> [Stated goal]: Reproduce the discussion of Aretha's Columbia records from "Most of it is" up to and including "to back losers.", word for word.

There is a C&W lp ala Modern Sounds In that has moments.
There is a Dinah Washington tribute lp.
There are ballads drenched in the worse strings and Broadway tunes that will churn your stomach. But that stuff is really the minority of her Columbia out put.
Most of it is vocalist/jazz/R&B. You might wish she had a complete different band, but she didn't so listen up and put up because the genius shines through.
I have found that buying blind (deaf?) the lps are a better bet than the singles, because every lp has good songs but some 45s are back to back losers.
And don't miss One Step.
If you mean "One Step Ahead," you are the second person to specifically recommend that track to me. And the other person just wrote a book solely about Aretha's Amazing Grace album. I'll be on the lookout; what LP was that on?
45 only release, but it was later issued on this columbia "greatest hits" LP
Yep, he's been a close friend of mine for fifteen years. I even started freelance writing for Down Beat after he joined the staff.
BTW, he speaks very highly of you, Manny. I think you interviewed him for a podcast?
Thanks. I've been planning to avoid the compilations, since CBS reissued the hell out of her catalog during her Atlantic prime and I didn't want a lot of repeats. But that one is going on the shopping list as well.
One recent discovery that shocked the shit out of me: her version of "Trouble In Mind," which I just copped on a 45. The spirit obviously moved her that day. She's gettin' in the jolly joy and even refers to herself in the third person ("the sun's gonna shine in Aretha's back door someday"). I've heard several soul singers fall back on that effect, but never Aretha. Even the string section is grooving. Inspired piece of work, this is.
Listening to it now. It's got that Scepter Records sound. I could hear Chuck Jackson or Maxine Brown singing this.
Really fun convo and I learned a ton (and this is as someone who's been an Aretha fan for most of my life).

> [Given entries]:
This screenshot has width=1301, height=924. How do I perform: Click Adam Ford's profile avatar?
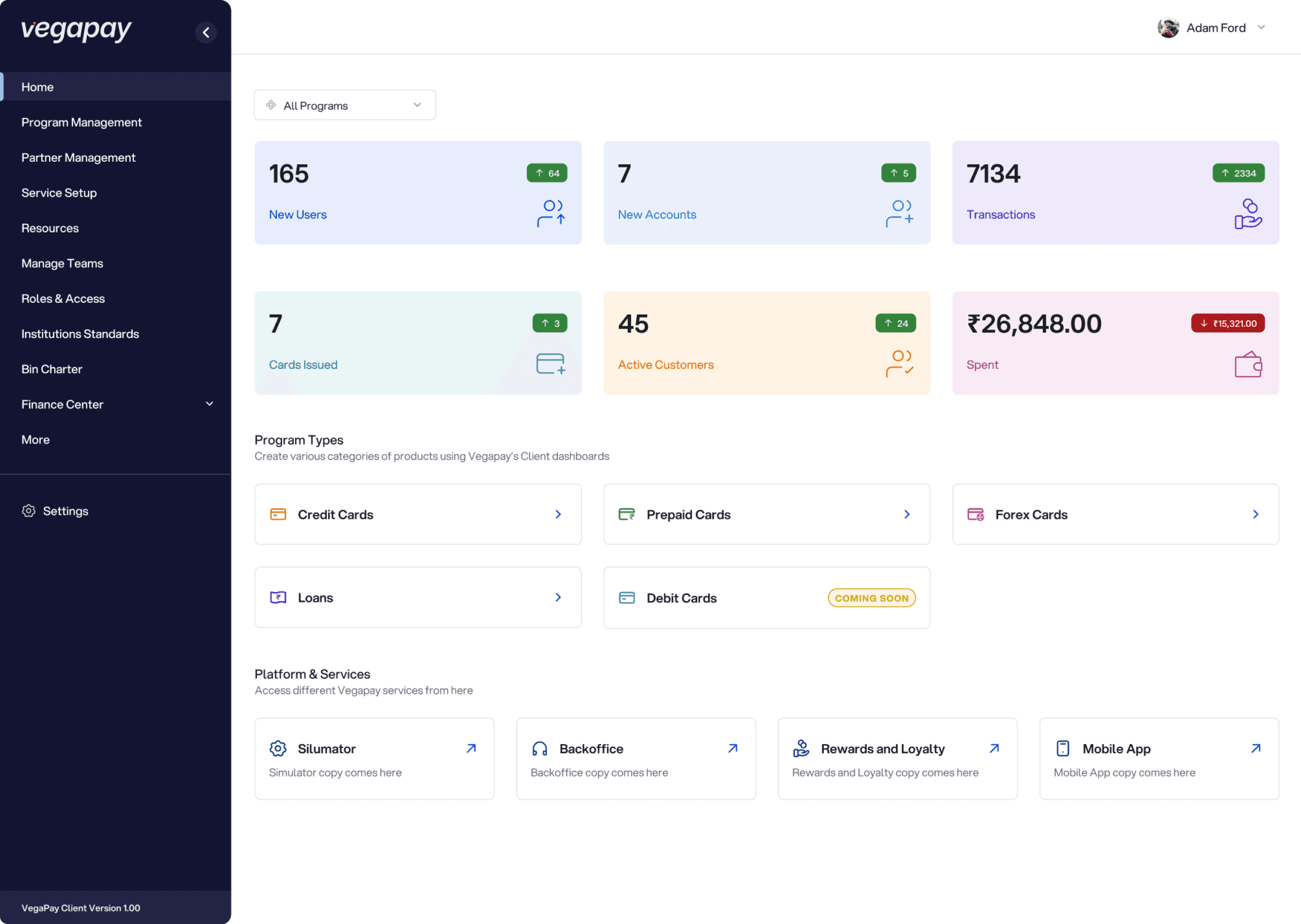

---

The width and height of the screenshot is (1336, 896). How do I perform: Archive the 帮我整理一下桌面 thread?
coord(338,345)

...

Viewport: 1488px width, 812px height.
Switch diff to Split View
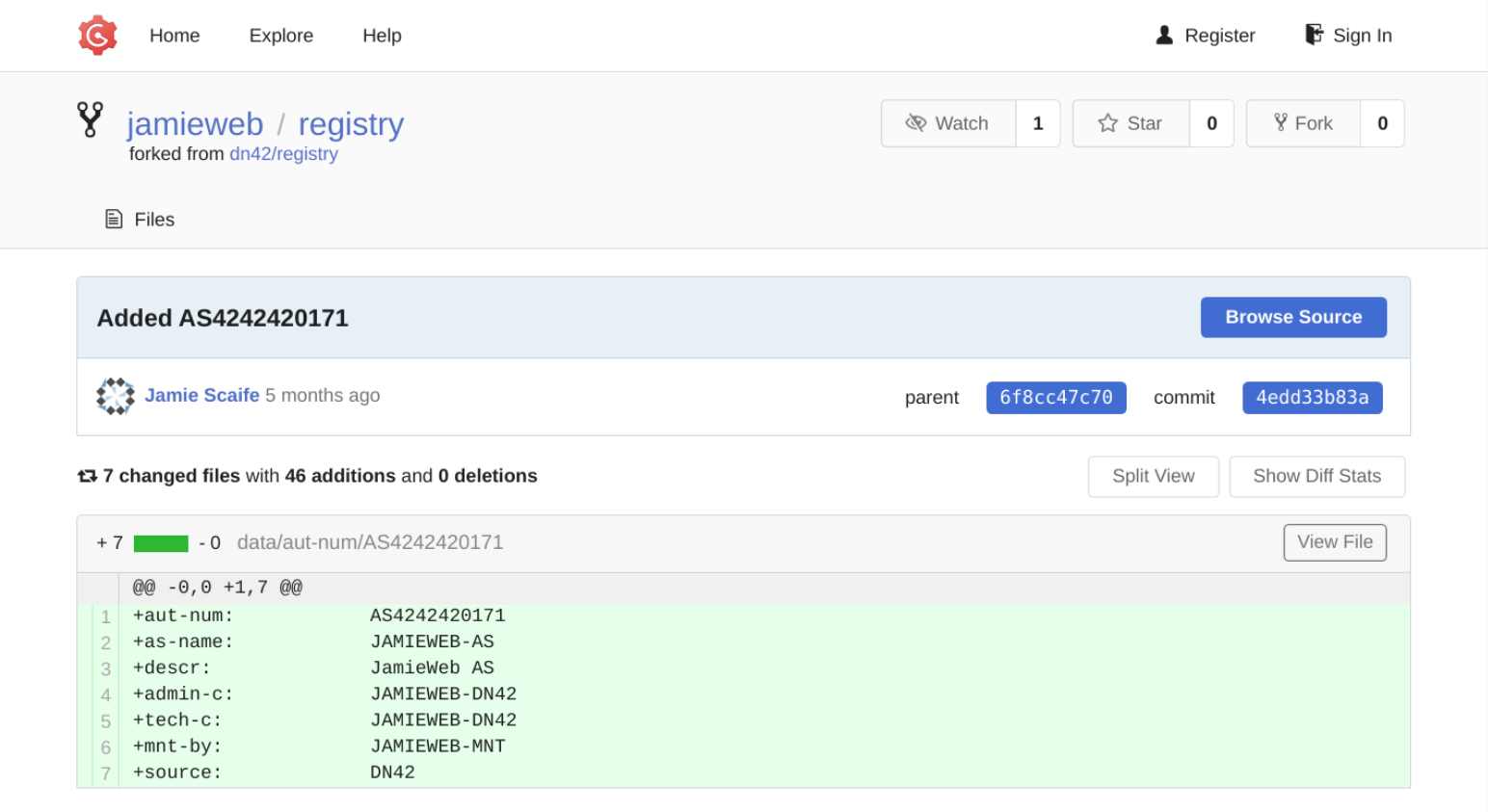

> [Written response]:
Most of it is vocalist/jazz/R&B. You might wish she had a complete different band, but she didn't so listen up and put up because the genius shines through.
I have found that buying blind (deaf?) the lps are a better bet than the singles, because every lp has good songs but some 45s are back to back losers.